● **Assigned task**: Would you transcribe the line that holds "This screenshot has width=936, height=491.", plus every line beneath it through the end of the data, exactly and with nothing added?

Stored data
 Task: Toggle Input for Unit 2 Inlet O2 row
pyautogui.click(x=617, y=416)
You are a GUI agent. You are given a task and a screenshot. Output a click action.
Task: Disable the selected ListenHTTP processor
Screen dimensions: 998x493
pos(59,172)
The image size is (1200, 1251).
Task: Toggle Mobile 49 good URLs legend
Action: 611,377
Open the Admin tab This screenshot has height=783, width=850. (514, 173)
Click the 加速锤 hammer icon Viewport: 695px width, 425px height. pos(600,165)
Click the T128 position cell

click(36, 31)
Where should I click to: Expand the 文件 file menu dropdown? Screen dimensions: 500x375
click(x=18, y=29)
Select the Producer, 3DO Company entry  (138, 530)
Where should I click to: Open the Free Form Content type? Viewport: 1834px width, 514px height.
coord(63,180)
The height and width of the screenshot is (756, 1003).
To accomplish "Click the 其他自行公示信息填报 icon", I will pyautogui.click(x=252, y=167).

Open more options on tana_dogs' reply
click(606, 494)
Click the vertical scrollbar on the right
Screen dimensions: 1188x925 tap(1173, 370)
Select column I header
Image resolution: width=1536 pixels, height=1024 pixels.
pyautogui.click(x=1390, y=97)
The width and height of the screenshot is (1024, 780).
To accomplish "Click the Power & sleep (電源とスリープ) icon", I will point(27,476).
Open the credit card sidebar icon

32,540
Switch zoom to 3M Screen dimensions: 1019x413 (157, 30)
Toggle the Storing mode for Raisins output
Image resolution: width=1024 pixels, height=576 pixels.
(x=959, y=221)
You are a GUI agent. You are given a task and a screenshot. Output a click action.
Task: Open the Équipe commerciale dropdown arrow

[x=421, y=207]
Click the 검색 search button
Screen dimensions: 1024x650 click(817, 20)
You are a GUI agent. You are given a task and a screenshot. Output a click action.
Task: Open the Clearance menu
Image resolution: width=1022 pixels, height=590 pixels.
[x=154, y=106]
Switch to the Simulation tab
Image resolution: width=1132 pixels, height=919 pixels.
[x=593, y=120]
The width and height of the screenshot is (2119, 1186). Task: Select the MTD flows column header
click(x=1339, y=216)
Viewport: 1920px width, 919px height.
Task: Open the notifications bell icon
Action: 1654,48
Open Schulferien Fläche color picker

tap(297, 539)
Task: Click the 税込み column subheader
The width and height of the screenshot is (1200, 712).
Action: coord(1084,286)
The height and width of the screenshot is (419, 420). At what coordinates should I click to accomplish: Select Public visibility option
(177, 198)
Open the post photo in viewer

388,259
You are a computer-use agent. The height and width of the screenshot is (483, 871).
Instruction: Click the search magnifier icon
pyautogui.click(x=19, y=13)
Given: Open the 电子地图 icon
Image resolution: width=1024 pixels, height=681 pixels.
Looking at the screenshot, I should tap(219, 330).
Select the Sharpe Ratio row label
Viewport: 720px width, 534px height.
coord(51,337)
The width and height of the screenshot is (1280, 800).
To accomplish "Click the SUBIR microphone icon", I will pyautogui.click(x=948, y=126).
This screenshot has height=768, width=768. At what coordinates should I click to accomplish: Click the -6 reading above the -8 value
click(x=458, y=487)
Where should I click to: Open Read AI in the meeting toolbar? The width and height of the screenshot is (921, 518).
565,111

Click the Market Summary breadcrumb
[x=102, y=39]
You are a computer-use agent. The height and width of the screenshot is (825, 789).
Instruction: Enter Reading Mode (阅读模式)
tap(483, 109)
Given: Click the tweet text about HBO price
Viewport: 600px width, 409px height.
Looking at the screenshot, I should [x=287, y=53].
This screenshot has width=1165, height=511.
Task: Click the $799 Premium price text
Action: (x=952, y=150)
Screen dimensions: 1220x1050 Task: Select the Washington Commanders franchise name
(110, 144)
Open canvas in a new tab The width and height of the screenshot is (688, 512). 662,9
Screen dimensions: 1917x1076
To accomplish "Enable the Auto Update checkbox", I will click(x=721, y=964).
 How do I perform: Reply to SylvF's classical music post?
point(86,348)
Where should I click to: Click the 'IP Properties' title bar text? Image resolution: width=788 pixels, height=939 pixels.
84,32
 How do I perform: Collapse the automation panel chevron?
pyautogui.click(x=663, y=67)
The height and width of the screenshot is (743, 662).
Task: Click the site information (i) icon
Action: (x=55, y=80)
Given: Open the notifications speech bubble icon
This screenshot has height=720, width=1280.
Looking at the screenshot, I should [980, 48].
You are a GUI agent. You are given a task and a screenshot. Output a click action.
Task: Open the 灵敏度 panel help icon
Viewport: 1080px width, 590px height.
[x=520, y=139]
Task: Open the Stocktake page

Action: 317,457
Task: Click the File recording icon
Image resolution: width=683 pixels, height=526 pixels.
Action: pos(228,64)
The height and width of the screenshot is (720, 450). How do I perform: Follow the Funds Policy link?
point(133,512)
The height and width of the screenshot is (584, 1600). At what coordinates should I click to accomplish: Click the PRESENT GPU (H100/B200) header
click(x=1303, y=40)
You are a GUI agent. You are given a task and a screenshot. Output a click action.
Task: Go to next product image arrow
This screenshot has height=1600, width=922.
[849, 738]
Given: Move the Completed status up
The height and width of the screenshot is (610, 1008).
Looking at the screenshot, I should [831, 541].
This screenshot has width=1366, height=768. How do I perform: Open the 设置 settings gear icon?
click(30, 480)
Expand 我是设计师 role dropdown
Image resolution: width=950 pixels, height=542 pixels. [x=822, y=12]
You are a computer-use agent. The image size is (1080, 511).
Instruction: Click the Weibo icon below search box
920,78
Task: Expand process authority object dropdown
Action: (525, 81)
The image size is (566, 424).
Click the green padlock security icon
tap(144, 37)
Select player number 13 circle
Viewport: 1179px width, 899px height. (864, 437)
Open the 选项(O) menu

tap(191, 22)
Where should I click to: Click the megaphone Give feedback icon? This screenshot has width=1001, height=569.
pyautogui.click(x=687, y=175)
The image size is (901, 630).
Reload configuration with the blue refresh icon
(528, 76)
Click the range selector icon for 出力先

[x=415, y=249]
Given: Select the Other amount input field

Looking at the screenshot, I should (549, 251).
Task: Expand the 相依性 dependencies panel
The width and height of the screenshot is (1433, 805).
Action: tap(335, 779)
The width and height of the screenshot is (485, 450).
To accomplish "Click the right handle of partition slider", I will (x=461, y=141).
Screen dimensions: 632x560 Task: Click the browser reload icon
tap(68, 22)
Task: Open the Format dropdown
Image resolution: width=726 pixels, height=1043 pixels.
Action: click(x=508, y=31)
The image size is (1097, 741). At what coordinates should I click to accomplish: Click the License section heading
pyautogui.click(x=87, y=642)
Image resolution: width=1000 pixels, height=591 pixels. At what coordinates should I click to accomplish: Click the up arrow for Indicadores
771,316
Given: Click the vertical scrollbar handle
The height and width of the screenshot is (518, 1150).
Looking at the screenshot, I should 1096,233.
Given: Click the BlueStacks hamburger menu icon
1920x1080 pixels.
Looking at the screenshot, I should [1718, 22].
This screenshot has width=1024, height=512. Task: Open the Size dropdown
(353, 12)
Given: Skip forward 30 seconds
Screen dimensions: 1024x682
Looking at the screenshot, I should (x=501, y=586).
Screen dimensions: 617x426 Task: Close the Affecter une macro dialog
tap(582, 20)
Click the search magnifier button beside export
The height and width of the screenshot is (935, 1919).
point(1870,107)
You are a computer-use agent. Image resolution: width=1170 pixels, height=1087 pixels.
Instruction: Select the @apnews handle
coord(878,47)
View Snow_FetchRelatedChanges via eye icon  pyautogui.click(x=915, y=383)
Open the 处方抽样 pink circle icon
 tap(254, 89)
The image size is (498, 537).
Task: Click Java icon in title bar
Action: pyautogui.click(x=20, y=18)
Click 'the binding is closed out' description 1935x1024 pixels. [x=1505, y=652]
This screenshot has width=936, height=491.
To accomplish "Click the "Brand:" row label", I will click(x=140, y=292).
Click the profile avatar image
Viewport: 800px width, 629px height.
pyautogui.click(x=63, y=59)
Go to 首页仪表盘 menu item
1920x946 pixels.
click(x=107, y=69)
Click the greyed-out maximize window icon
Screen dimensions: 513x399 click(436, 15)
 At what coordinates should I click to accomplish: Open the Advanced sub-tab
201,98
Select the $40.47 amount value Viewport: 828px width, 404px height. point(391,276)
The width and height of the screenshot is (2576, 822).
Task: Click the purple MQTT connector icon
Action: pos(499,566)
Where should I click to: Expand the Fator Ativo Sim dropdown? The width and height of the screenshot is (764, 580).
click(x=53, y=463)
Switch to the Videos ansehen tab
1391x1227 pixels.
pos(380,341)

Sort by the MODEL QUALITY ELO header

● **Answer to this exercise**:
This screenshot has width=936, height=491.
To accomplish "Click the "Brand:" row label", I will click(x=140, y=292).
Click the profile avatar image
Viewport: 800px width, 629px height.
pyautogui.click(x=63, y=59)
Go to 首页仪表盘 menu item
1920x946 pixels.
click(x=107, y=69)
Click the greyed-out maximize window icon
Screen dimensions: 513x399 click(436, 15)
 At what coordinates should I click to accomplish: Open the Advanced sub-tab
201,98
Select the $40.47 amount value Viewport: 828px width, 404px height. point(391,276)
The width and height of the screenshot is (2576, 822).
Task: Click the purple MQTT connector icon
Action: pos(499,566)
Where should I click to: Expand the Fator Ativo Sim dropdown? The width and height of the screenshot is (764, 580).
click(x=53, y=463)
Switch to the Videos ansehen tab
1391x1227 pixels.
pos(380,341)

Sort by the MODEL QUALITY ELO header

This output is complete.